§ Activity:
After finding the line with "Instruction: Click the orange" in the entries below, retype exactly each line from there through the line with "Task: Click the clock time filter icon", including that final line.

----

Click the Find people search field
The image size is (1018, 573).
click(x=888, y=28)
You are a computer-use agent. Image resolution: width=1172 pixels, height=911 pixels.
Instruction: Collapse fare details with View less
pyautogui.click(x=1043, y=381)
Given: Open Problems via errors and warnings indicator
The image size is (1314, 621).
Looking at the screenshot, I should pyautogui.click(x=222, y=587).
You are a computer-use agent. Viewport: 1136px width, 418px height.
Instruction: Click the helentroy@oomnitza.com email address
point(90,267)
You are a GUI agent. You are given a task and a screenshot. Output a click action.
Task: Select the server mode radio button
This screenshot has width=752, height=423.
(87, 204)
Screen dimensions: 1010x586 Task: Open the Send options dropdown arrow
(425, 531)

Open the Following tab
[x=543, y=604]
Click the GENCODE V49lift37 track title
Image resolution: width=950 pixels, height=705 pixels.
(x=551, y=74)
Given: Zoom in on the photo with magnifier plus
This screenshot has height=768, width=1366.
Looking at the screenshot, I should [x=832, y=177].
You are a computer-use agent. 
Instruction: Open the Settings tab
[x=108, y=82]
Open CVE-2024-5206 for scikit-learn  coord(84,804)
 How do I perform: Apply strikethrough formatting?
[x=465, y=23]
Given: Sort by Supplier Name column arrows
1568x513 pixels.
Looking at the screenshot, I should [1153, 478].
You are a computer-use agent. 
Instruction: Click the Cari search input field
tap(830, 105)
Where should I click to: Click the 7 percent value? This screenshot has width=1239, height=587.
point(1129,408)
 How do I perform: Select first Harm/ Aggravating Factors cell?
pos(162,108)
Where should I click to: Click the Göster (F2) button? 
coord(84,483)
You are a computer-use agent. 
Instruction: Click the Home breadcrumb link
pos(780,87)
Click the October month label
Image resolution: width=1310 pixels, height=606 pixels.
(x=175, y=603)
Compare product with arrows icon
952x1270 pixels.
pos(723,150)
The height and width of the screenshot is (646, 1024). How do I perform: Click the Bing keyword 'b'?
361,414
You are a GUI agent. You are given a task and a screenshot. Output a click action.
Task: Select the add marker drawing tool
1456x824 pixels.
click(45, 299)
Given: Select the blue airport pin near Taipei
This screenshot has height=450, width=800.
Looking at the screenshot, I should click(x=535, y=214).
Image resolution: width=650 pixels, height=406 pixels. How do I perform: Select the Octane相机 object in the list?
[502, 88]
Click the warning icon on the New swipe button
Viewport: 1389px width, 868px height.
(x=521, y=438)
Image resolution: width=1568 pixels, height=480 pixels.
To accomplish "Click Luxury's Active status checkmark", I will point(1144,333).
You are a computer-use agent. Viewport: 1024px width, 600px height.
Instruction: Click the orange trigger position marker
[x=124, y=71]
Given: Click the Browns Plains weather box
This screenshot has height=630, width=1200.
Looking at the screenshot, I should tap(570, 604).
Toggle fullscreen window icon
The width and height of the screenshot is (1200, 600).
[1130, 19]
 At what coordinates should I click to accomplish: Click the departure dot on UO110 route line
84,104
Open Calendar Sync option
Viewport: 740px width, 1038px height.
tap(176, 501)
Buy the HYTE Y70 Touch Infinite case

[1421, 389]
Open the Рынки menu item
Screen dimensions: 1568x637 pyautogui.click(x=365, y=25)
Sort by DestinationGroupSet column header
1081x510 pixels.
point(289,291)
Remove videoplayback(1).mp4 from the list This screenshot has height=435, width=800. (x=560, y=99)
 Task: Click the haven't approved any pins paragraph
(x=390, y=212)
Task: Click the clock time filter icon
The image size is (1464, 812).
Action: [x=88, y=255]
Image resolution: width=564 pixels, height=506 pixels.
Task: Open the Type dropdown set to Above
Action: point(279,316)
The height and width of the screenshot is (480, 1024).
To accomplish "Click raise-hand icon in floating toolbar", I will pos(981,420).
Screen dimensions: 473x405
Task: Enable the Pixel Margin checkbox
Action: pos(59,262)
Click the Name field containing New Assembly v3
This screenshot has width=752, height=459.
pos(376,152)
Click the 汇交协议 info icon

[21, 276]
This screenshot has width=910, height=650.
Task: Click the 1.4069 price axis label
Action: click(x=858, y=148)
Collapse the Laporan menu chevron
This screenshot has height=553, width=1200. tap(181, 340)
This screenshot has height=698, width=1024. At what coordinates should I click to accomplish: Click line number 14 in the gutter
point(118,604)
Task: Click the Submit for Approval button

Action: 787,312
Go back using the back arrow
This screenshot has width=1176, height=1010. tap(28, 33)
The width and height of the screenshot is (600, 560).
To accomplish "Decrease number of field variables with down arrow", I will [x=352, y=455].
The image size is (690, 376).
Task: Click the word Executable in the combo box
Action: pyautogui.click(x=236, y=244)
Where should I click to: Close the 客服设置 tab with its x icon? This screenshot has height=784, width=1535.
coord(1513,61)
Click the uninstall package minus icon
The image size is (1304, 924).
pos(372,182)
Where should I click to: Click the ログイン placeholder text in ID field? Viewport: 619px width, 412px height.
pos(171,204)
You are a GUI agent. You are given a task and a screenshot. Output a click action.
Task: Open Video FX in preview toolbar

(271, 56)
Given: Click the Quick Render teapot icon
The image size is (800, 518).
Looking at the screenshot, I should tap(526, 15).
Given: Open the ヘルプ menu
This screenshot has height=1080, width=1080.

----

§ Reply:
Instruction: Click the orange trigger position marker
[x=124, y=71]
Given: Click the Browns Plains weather box
This screenshot has height=630, width=1200.
Looking at the screenshot, I should tap(570, 604).
Toggle fullscreen window icon
The width and height of the screenshot is (1200, 600).
[1130, 19]
 At what coordinates should I click to accomplish: Click the departure dot on UO110 route line
84,104
Open Calendar Sync option
Viewport: 740px width, 1038px height.
tap(176, 501)
Buy the HYTE Y70 Touch Infinite case

[1421, 389]
Open the Рынки menu item
Screen dimensions: 1568x637 pyautogui.click(x=365, y=25)
Sort by DestinationGroupSet column header
1081x510 pixels.
point(289,291)
Remove videoplayback(1).mp4 from the list This screenshot has height=435, width=800. (x=560, y=99)
 Task: Click the haven't approved any pins paragraph
(x=390, y=212)
Task: Click the clock time filter icon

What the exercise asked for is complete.